As a retaliatory measure consequent to the Galwan Valley aggression, the government of India invoked Section 69A of the Information Technology Act, 2000, and banned 59 applications, including the popular TikTok and CamScanner. The reason cited was that these apps pose a threat to ‘sovereignty and integrity of India’.
The IT Act, 2000, was enacted pursuant to a resolution passed by the UN General Assembly on January 30, 1987, adopting the United Nations Commission on International Trade Law Model Law on Electronic Commerce. The resolution recommends that all states may enact laws for uniformity of the law applicable to alternatives to paper-based methods of communication and storage of information.
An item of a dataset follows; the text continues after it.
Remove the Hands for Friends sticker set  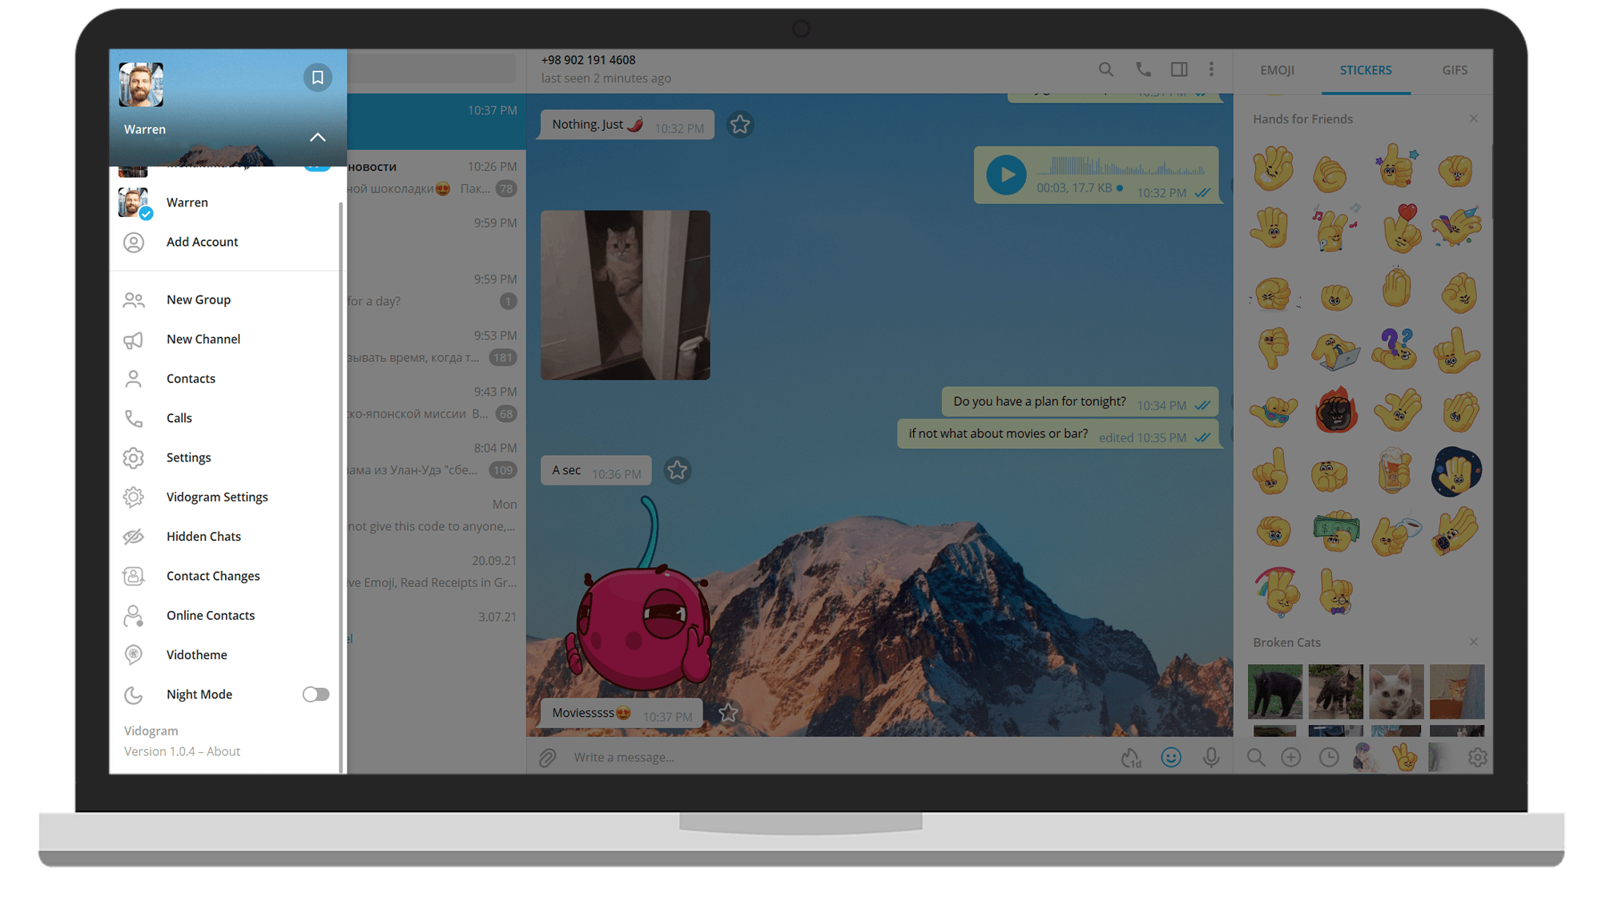pos(1474,119)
The IT Act was amended in 2009 introducing, more particularly, provisions of Section 66A and Section 69A. Section 66A is a penal provision introduced penalising the acts of sending offensive messages. Section 69A(1) authorises the Central government to direct any agency of the government or any intermediary to block for access by the public, any information generated, transmitted, received, stored or posted in any computer source. However, Section 69A(1) specifically mandates that before taking such an action, reasons have to be recorded in writing.
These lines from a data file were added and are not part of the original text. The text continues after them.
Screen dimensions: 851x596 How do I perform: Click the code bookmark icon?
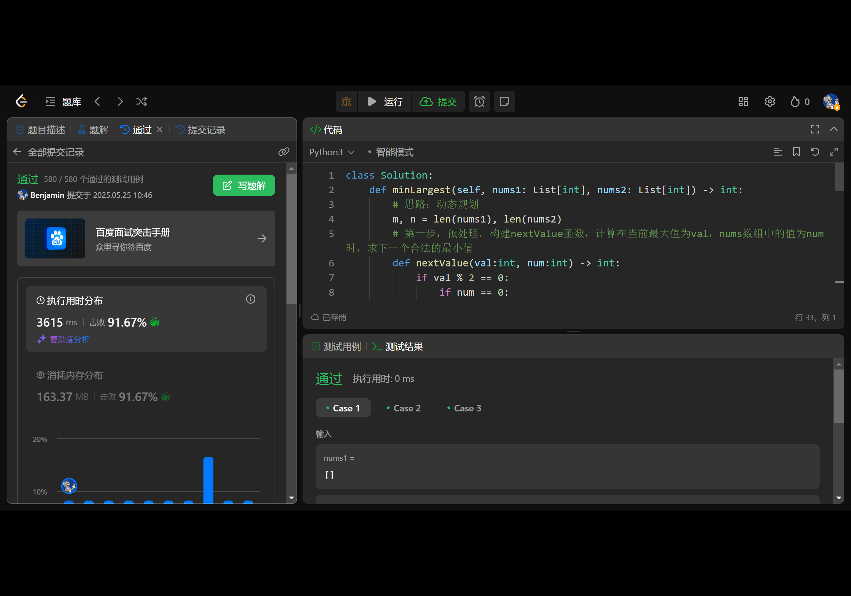[x=796, y=152]
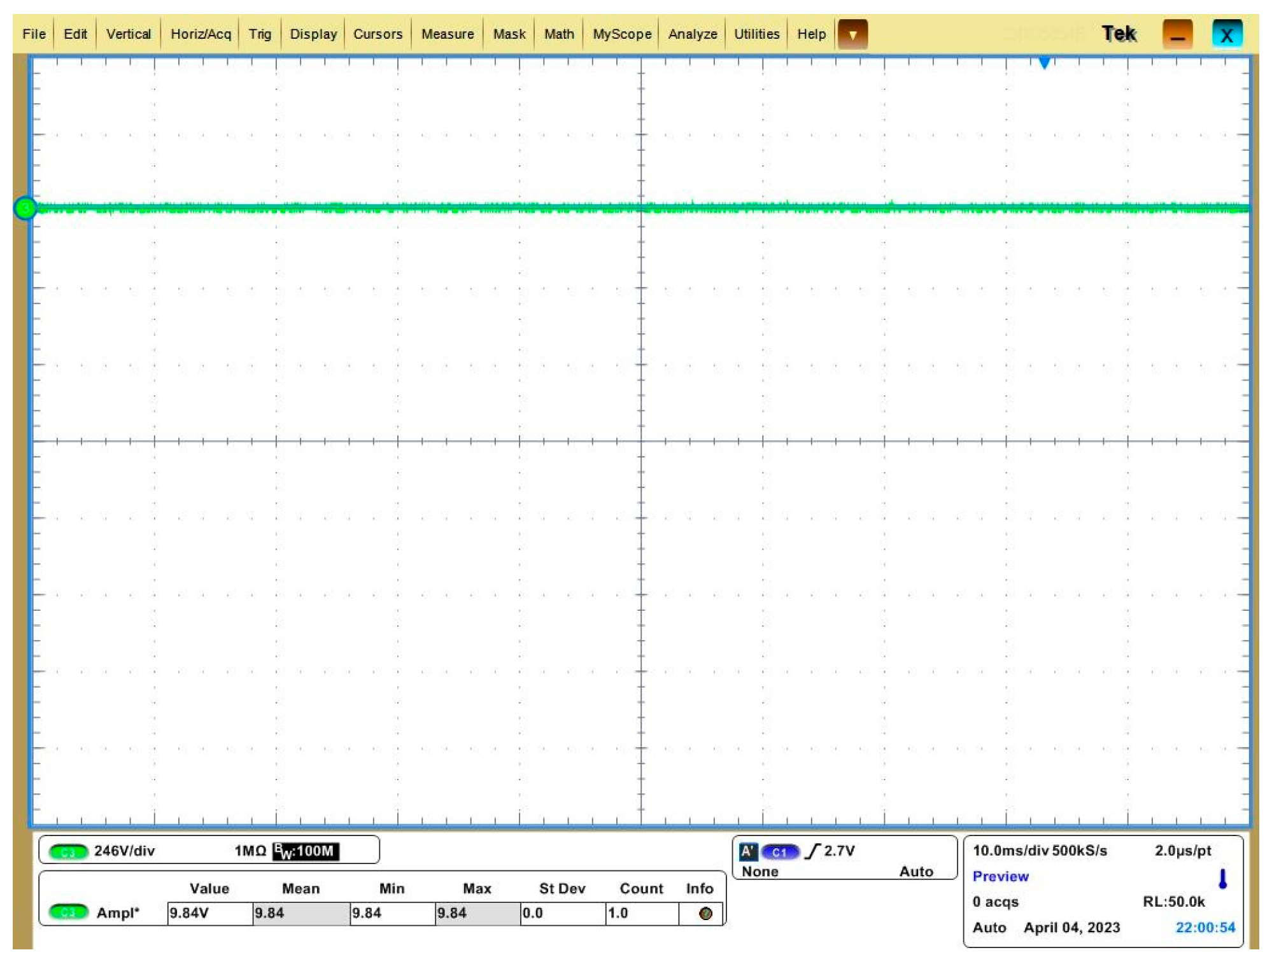
Task: Click the C3 badge beside 246V/div
Action: coord(68,851)
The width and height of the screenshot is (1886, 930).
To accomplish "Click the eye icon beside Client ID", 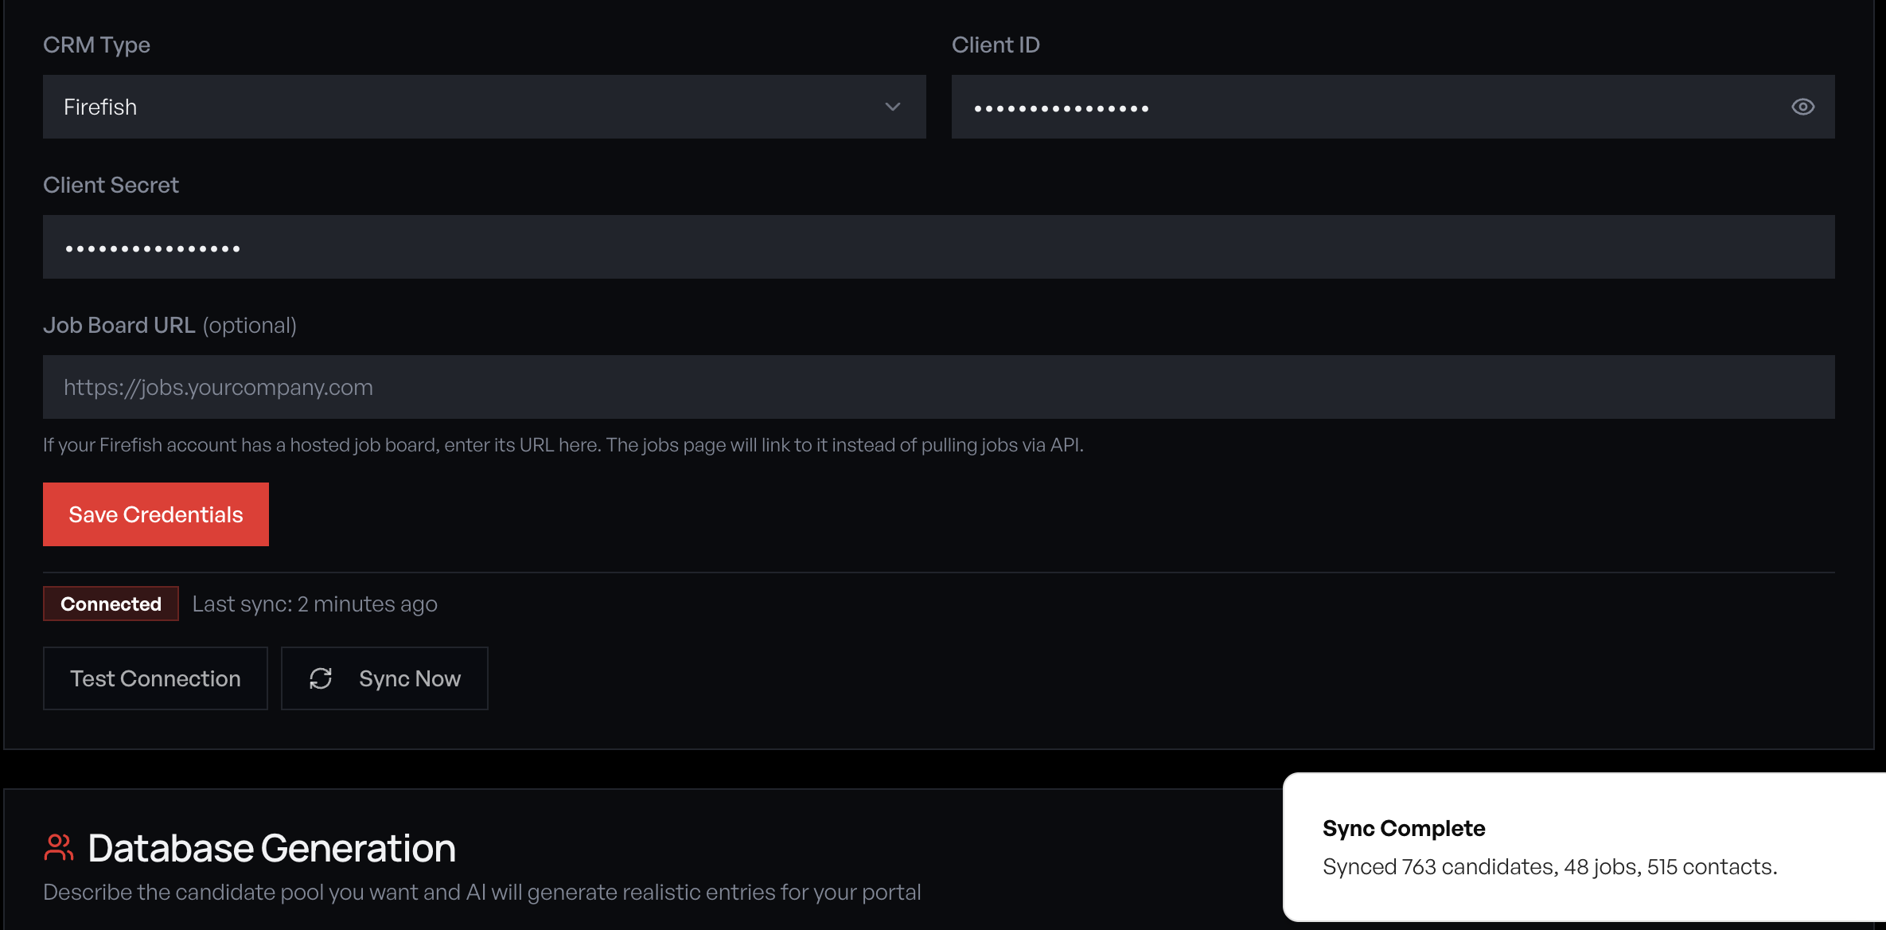I will (x=1802, y=106).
Apart from stating that the apps pose a threat to ‘sovereignty and integrity’, material particulars in support of the same are to be stated in such orders. When the statute mandates that ‘reasons’ ought to be recorded, the order without material particulars would be arbitrary and in violation of principles of natural justice. The order should disclose any nexus between the programme contained in the application and the perceived threat to the integrity and sovereignty of the country.
Article 66A of the IT Act, 2000, was challenged before the apex court in the light of the right to free speech and expression guaranteed by Article 19(1)(a) of the Constitution in Shreya Singhal’s case. The original enactment did not contain the said provision. Along with the same, the incorporation of Article 69A was also challenged.
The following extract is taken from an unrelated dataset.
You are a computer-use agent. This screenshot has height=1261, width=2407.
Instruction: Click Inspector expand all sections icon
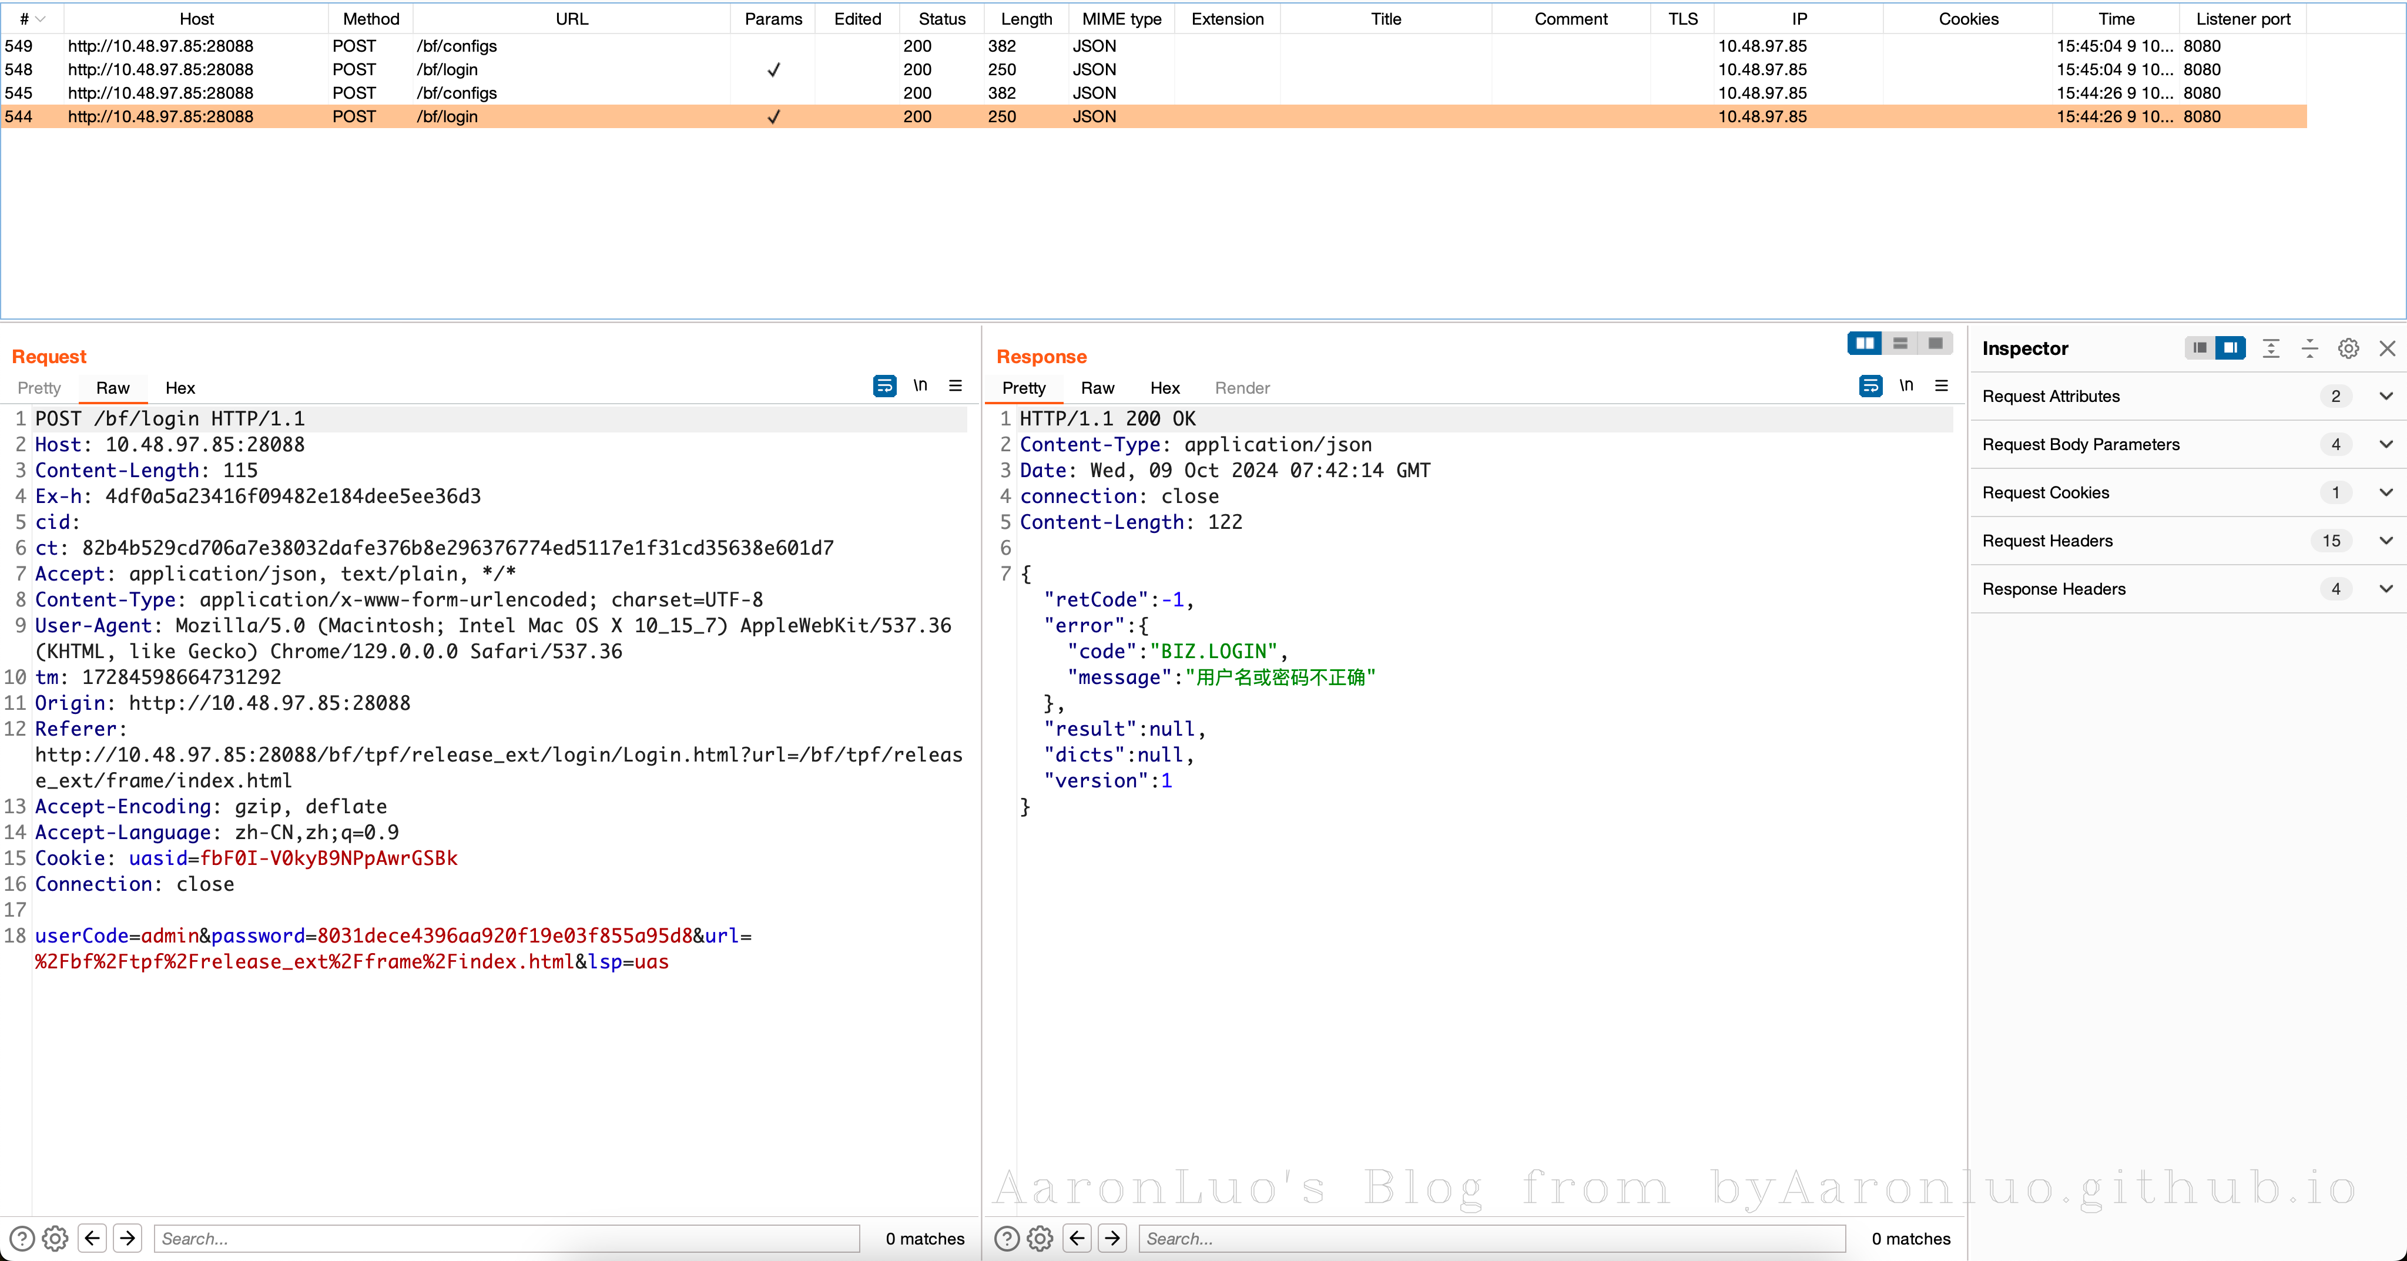point(2271,348)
The SC while examining the said provision of Section 69A held that unlike Section 66A, it is a narrowly drawn provision with several safeguards. Section 66A was struck down and the incorporation of Section 69A was held to be constitutionally valid. The court had taken into consideration the safeguards provided under the said provision and held that any complaint made under Section 69A(1) shall be examined by the organisation concerned and after being so satisfied shall transmit it to the designated officer and s/he shall take action.
The procedure contained in the rules with regard to the blocking of the information was examined meticulously. During the said process, a notice has to be given to the affected person to submit his reply. The SC also noticed Rule 9, which provides for blocking of information in cases of emergency, where delay caused would be fatal in which case the blocking may take place without any opportunity of hearing.
Obviously, the rule confers power to block the information without affording an opportunity of hearing, but it can be done only in cases of emergency where delay caused would be fatal. In such cases, invariably, the order also should reflect the reasons as to why the procedure to provide hearing is dispensed with. The order invariably should also reflect the emergency conditions. Any order in breach of the aforesaid procedure may not be sustainable as per law.
Ground to Block
Invocation of the provisions of the IT Act would make the order amenable to judicial review. It would be incumbent upon the authority to comply with the procedure contained in the Act. The aggressive acts of any country may not be a ground to block the business apps relating to the said country unless it is shown that there is a nexus between the nature of information utilised or transmitted by the apps and is a threat to the security and sovereignty of the country.
Act No. 42 of 1997, titled as the Defence of India Act, 1971, was enacted on December 4, 1971. The main objective of the Act is to provide for special measures to ensure public safety and interest, defence of India, civil defence and for the trial of certain offences and for matters connected therewith. Section2 (b) of the Act defines ‘enemy’ as any person or any country committing external aggression against India.
The ‘Galwan Valley’ incident is per se an act of aggression within the said definition and China can be declared as an ‘enemy’. Chapter II of the Act relates to emergency powers. Section 3 of the said Chapter confers power upon the Central government to frame rules in relation to various aspects as contained in Sub Section 2. The Central government may frame rules in relation to preventing or prohibiting any contracts or commercial deals with enemy, enemy subjects or persons residing, carrying on business, etc.
In the present circumstances, the government may have the power to treat China as an enemy and take action under the said Act, which may not be exposed to any judicial scrutiny. Once the provisions of the section are invoked treating a particular country as an enemy, the same may not be subjected to any judicial scrutiny for the reason that all the institutions should strive to maintain the sovereignty of our country.
The aggression act by itself would be a ground to issue any order without any further reasons. Apps would be banned not on the ground that there is any nexus between the functioning of the app and the internal security but on the ground that the country has been declared as an enemy. If such an order is challenged before the SC, the court would be testing the same only in the light of declaration that the apps originate from enemy state. But now if any challenge is made before the SC regarding the banning of the apps, the SC would be testing the order in view of the parameters contained in Sec 69A of the IT Act, 2000.